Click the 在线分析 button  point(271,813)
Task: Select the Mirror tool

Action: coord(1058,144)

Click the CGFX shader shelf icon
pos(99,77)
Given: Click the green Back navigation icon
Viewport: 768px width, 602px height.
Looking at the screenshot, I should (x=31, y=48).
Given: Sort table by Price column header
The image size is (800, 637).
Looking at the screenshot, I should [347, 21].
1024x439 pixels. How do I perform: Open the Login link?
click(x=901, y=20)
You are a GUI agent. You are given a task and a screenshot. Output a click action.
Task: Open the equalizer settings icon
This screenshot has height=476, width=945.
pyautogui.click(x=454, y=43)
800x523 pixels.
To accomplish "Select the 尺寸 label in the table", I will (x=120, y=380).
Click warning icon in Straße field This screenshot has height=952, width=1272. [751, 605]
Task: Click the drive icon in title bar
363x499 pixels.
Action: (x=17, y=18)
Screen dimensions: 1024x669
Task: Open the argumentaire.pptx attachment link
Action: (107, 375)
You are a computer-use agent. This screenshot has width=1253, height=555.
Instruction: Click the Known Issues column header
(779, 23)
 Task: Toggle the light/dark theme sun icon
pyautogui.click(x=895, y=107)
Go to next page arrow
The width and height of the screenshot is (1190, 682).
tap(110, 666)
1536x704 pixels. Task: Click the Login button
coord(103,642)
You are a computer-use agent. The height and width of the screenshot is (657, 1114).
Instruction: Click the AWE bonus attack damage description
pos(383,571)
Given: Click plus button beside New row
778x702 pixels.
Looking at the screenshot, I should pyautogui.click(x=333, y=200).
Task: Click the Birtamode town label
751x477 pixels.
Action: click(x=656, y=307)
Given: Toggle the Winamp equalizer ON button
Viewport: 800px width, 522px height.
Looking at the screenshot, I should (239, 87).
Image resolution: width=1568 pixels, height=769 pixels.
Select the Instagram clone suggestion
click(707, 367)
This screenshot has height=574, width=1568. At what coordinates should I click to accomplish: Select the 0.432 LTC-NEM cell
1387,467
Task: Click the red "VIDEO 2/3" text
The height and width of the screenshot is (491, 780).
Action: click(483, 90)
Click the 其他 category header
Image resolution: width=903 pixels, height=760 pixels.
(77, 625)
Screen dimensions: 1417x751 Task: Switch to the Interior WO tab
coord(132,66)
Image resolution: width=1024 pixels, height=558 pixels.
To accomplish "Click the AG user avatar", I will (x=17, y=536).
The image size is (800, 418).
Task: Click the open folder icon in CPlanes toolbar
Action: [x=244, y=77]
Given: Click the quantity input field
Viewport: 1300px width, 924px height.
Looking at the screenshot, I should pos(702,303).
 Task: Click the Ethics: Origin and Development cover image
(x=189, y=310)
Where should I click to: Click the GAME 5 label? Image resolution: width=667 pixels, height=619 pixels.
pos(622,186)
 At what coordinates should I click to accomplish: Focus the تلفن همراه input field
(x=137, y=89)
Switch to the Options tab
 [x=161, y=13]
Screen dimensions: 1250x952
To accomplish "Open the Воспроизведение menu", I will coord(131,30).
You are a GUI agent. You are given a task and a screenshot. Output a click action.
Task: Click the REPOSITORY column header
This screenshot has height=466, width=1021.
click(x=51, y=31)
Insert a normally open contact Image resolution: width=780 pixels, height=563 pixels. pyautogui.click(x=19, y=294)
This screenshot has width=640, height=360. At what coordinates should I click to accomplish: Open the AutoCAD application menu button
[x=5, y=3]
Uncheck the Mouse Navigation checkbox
============================================================
• [STATED EXERCISE]: Format every line of the entries above as a Markdown table with the columns Row and Line, numbering the rows in order and leaving out blank lines.

• [EXERCISE SOLUTION]:
| Row | Line |
|---|---|
| 1 | Click the 在线分析 button  point(271,813) |
| 2 | Task: Select the Mirror tool |
| 3 | Action: coord(1058,144) |
| 4 | Click the CGFX shader shelf icon |
| 5 | pos(99,77) |
| 6 | Given: Click the green Back navigation icon |
| 7 | Viewport: 768px width, 602px height. |
| 8 | Looking at the screenshot, I should (x=31, y=48). |
| 9 | Given: Sort table by Price column header |
| 10 | The image size is (800, 637). |
| 11 | Looking at the screenshot, I should [347, 21]. |
| 12 | 1024x439 pixels. How do I perform: Open the Login link? |
| 13 | click(x=901, y=20) |
| 14 | You are a GUI agent. You are given a task and a screenshot. Output a click action. |
| 15 | Task: Open the equalizer settings icon |
| 16 | This screenshot has height=476, width=945. |
| 17 | pyautogui.click(x=454, y=43) |
| 18 | 800x523 pixels. |
| 19 | To accomplish "Select the 尺寸 label in the table", I will (x=120, y=380). |
| 20 | Click warning icon in Straße field This screenshot has height=952, width=1272. [751, 605] |
| 21 | Task: Click the drive icon in title bar |
| 22 | 363x499 pixels. |
| 23 | Action: (x=17, y=18) |
| 24 | Screen dimensions: 1024x669 |
| 25 | Task: Open the argumentaire.pptx attachment link |
| 26 | Action: (107, 375) |
| 27 | You are a computer-use agent. This screenshot has width=1253, height=555. |
| 28 | Instruction: Click the Known Issues column header |
| 29 | (779, 23) |
| 30 |  Task: Toggle the light/dark theme sun icon |
| 31 | pyautogui.click(x=895, y=107) |
| 32 | Go to next page arrow |
| 33 | The width and height of the screenshot is (1190, 682). |
| 34 | tap(110, 666) |
| 35 | 1536x704 pixels. Task: Click the Login button |
| 36 | coord(103,642) |
| 37 | You are a computer-use agent. The height and width of the screenshot is (657, 1114). |
| 38 | Instruction: Click the AWE bonus attack damage description |
| 39 | pos(383,571) |
| 40 | Given: Click plus button beside New row |
| 41 | 778x702 pixels. |
| 42 | Looking at the screenshot, I should pyautogui.click(x=333, y=200). |
| 43 | Task: Click the Birtamode town label |
| 44 | 751x477 pixels. |
| 45 | Action: click(x=656, y=307) |
| 46 | Given: Toggle the Winamp equalizer ON button |
| 47 | Viewport: 800px width, 522px height. |
| 48 | Looking at the screenshot, I should (239, 87). |
| 49 | Image resolution: width=1568 pixels, height=769 pixels. |
| 50 | Select the Instagram clone suggestion |
| 51 | click(707, 367) |
| 52 | This screenshot has height=574, width=1568. At what coordinates should I click to accomplish: Select the 0.432 LTC-NEM cell |
| 53 | 1387,467 |
| 54 | Task: Click the red "VIDEO 2/3" text |
| 55 | The height and width of the screenshot is (491, 780). |
| 56 | Action: click(483, 90) |
| 57 | Click the 其他 category header |
| 58 | Image resolution: width=903 pixels, height=760 pixels. |
| 59 | (77, 625) |
| 60 | Screen dimensions: 1417x751 Task: Switch to the Interior WO tab |
| 61 | coord(132,66) |
| 62 | Image resolution: width=1024 pixels, height=558 pixels. |
| 63 | To accomplish "Click the AG user avatar", I will (x=17, y=536). |
| 64 | The image size is (800, 418). |
| 65 | Task: Click the open folder icon in CPlanes toolbar |
| 66 | Action: [x=244, y=77] |
| 67 | Given: Click the quantity input field |
| 68 | Viewport: 1300px width, 924px height. |
| 69 | Looking at the screenshot, I should pos(702,303). |
| 70 |  Task: Click the Ethics: Origin and Development cover image |
| 71 | (x=189, y=310) |
| 72 | Where should I click to: Click the GAME 5 label? Image resolution: width=667 pixels, height=619 pixels. |
| 73 | pos(622,186) |
| 74 |  At what coordinates should I click to accomplish: Focus the تلفن همراه input field |
| 75 | (x=137, y=89) |
| 76 | Switch to the Options tab |
| 77 |  [x=161, y=13] |
| 78 | Screen dimensions: 1250x952 |
| 79 | To accomplish "Open the Воспроизведение menu", I will coord(131,30). |
| 80 | You are a GUI agent. You are given a task and a screenshot. Output a click action. |
| 81 | Task: Click the REPOSITORY column header |
| 82 | This screenshot has height=466, width=1021. |
| 83 | click(x=51, y=31) |
| 84 | Insert a normally open contact Image resolution: width=780 pixels, height=563 pixels. pyautogui.click(x=19, y=294) |
| 85 | This screenshot has width=640, height=360. At what coordinates should I click to accomplish: Open the AutoCAD application menu button |
| 86 | [x=5, y=3] |
| 87 | Uncheck the Mouse Navigation checkbox |